Lancashire Highways, Giant Potholes & Victorian Cobbles

Like a great many Lancastrian road surfaces, the one outside my house is strewn with potholes. The feckless County Highways Department, which perpetuates the difficult parking by Martin Top Chapel by refusing permission for our carpark, has neglected our roads for so long that it now appears to be overwhelmed. A combination of poor funding and departmental incompetence have combined to create an entire county’s worth of ill-maintained road network.

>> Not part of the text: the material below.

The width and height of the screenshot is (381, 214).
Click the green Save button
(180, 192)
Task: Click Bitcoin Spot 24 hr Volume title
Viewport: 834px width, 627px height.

Although hardly justifying the poor service we taxpayers of Lancashire receive, some of the gigantic potholes which widen and deepen each passing week reveal the Victorian cobbles beneath. The ones above were laid in 1890; the covering road surface is twenty-first century. I note that, while offering a somewhat bumpier experience, tcobbles last longer than tarmacadam and would seldom have required repair and replacement. They would also have prevented the need for that most obnoxious of road features, the speed bump; one naturally drives more carefully atop a cobbled surface. Had local councils left residential streets cobbled, it would have been better all round, and the current mess would be smaller.

Decaying, damaged and worn tarmac seems like an apt picture of modern thinking, modern philosophy and modern theology. It promises greater comfort and a smoother experience, but it cannot survive the elements, eventually decreasing the surface quality rather than improving it.  Similarly, new theologies and ‘fresh expressions’ of God which come from the latest human thinking rather than God’s word prove just as useless and discomforting. They all wear out and fade away, leaving uncomfortable holes and gaps, but dig deep enough, and one finds something rather more solid and dependable. 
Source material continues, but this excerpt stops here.